Player: “So what are you getting your Master’s in?”
Me: “Public relations.”
*Assistant coach busts out in laughter*
Player: “What is that?”
Me: “I’m basically learning how to make people look good.”
Player: “You mean like makeup?”
Obviously this wasn’t what I wanted my players to think I was leaving them for. So I had to ramble off a few different analogies to better explain myself. Granted, these are 11- and 12-year-olds that I coach from the inner-city, so rattling off textbook definitions wasn’t going to work here. And while I eventually settled on a definition that they could understand, the question really had me thinking on a different topic.
How would you define PR in 12-year-old terms?
As many industry professionals would agree, public relations rides a slippery slope because it often gets confused with marketing and advertising. Admittedly, I made this same mistake when explaining PR to my players.
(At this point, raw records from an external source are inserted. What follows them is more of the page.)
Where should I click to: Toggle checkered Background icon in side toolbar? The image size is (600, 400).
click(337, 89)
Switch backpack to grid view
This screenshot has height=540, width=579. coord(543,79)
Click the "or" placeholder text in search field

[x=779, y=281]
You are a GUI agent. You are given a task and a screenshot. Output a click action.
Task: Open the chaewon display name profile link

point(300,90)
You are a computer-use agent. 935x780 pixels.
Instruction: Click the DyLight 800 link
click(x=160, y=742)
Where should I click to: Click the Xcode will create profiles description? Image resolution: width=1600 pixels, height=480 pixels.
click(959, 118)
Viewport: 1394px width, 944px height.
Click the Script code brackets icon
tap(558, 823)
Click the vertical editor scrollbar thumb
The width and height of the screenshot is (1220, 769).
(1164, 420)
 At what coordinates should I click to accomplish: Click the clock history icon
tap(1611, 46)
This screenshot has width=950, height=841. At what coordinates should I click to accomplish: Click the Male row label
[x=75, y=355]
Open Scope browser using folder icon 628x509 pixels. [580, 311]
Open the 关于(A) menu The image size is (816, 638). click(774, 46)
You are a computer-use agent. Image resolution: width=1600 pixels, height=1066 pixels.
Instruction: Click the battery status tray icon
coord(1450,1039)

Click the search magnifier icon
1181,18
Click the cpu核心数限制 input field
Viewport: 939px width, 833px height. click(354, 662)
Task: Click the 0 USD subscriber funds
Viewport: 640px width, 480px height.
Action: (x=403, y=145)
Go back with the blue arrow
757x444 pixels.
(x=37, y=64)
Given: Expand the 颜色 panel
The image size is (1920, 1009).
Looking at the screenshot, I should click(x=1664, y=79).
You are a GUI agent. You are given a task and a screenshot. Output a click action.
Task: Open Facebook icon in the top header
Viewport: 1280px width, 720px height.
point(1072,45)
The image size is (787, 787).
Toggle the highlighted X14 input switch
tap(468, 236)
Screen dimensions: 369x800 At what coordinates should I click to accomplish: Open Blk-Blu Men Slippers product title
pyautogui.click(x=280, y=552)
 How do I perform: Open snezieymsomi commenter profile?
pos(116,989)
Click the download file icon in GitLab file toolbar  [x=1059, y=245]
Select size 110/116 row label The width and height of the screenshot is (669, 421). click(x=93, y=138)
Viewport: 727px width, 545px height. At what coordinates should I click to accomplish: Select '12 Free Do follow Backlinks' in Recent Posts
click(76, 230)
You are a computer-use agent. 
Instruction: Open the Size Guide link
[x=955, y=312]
You see, when I tell people that my work is in marketing I joke around by saying that I “make (stuff) look good.” And while the concept of “making people look good” vaguely describes PR, it by itself doesn’t do it enough justice.
So in order to better describe PR to my players, I thought back to this quote about reputation, or perception, and character from the late legendary UCLA Men’s Basketball coach John Wooden:
“Be more concerned with your character than your reputation. Your character is what you really are while your reputation is merely what others think you are.”
Here’s why I think this quote hits the nail on the head when it comes to distinguishing marketing from PR:
- In PR, we are definitely more consumed with building a favorable reputation for clients so that others can perceive them to be trustworthy.
- Meanwhile, in marketing we consume ourselves with building an organization’s character (or brand) in a way that attracts like-minded customers (or stakeholders)
In short: PR people are reputation builders; marketers are character builders. Both go hand-in-hand because eventually your character will become your reputation and vice versa.
Ultimately, I explained to my players that I’m a counselor for how people, or organizations, should behave. At the same, I concern myself with how my player and their parents perceive me. So I do my best to generate good PR by always communicating my intentions with everyone, and I market myself by treating my players, parents, coaching staff, and umpires with respect.
That’s how I would define PR to a 12-year-old. How would you describe your industry in 12-year-old terms?